A Ugandan LGBT activist who was persecuted for his homosexuality in his homeland has been granted asylum in the U.S.
Cambridge resident John "Longjones" Abdallah Wambere said he was "overwhelmed" by the news. Members of his country's LGBT community have the been the victims of political and physical attacks. Homosexuality is currently illegal in Uganda under an antiquated law that criminalizes "unnatural offenses."
Ugandan recently passed a bill called "Anti-Homosexuality Act."That law criminalized a broad range of offenses and imposed severe penalties ranging from seven years in jail to life imprisonment. While the country's top court have struck down the law on technical grounds, lawmakers have vowed to re-introduce it.
"I must say that I am blessed, but there are many stories out there," said Wambere. "I call upon everyone who helped me to continue to support LGBTI people around the world and all asylum seekers in the U.S. And my thoughts are with Uganda; I have sleepless nights while I worry about my community there."

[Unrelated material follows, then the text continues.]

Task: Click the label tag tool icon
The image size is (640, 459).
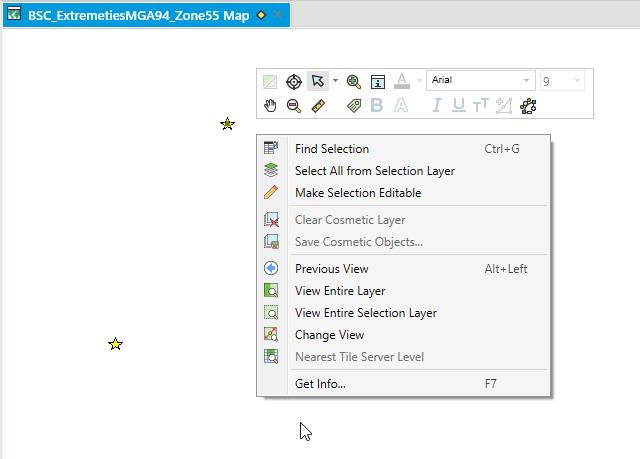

Wambere, a cofounder of LGBT advocacy group Spectrum Uganda Initiatives, has been in the U.S. since February and filed for asylum on May 6,2014, according to the Boston-based Gay & Lesbian Advocates & Defenders (GLAD).
Back home, he was outed as gay by the media and received death threats. He was arrested, evicted and beaten up. Under the act that has since been struck, he would have faced life imprisonment, according to GLAD. If he returns, he runs the risk of arrest.
The granting of asylum, according to one GLAD attorney, may have saved his life.
"Asylum is a life-saving system that protects vulnerable members of the LGBTI community forced to flee places like Uganda, Russia and Jamaica, where it is fundamentally unsafe to be out," said Janson Wu, a GLAD senior staff attorney.
The U.S. Citizen and Immigration Services recommended his asylum application for approval, pending a routine security check.